Additional Information

 

This communication is not a solicitation of a proxy from any security holder of Alberto-Culver or Regis and Alberto-Culver and Regis will be filing with the Securities and Exchange Commission a joint proxy statement/prospectus-information statement, which will be mailed to security holders, and other relevant documents concerning the planned transaction involving Alberto-Culver and Regis. WE URGE INVESTORS AND SECURITY HOLDERS TO READ THE JOINT PROXY STATEMENT/PROSPECTUS-INFORMATION STATEMENT AND ANY OTHER RELEVANT DOCUMENTS TO BE FILED WITH THE SEC, BECAUSE THEY WILL CONTAIN IMPORTANT INFORMATION. Investors and security holders will be able to obtain the documents free of charge at the SEC’s website, www.sec.gov. In addition, documents filed with the SEC by Alberto-Culver will be available free of charge by contacting Alberto-Culver, Wesley C. Davidson, Vice President, Corporate Development and Investor Relations at 708-450-3145. Documents filed with the SEC by Regis Corporation will be available free of charge by contacting Regis, Jack Nielsen, Director of Finance, Investor Relations and Investment Benefits, at 952-947-7000.

 

Interests of Certain Persons

 

The respective directors and executive officers of Alberto-Culver and Regis and other persons may be deemed to be participants in the solicitation of proxies in respect of the transaction proposal.
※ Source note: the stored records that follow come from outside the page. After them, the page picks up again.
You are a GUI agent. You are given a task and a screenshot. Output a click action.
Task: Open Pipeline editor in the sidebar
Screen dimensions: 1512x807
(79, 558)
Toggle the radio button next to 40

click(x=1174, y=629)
Information regarding Alberto-Culver’s directors and executive officers is available in its proxy statement filed with the SEC by Alberto-Culver on December 13, 2005, and information regarding Regis’ directors and executive officers is available in its proxy statement filed with the SEC by Regis on September 26, 2005. Other information regarding the participants in the proxy solicitation and a description of their direct and indirect interests, by security holdings or otherwise, will be contained in the joint proxy statement/prospectus-information statement and other relevant materials to be filed with the SEC when they become available.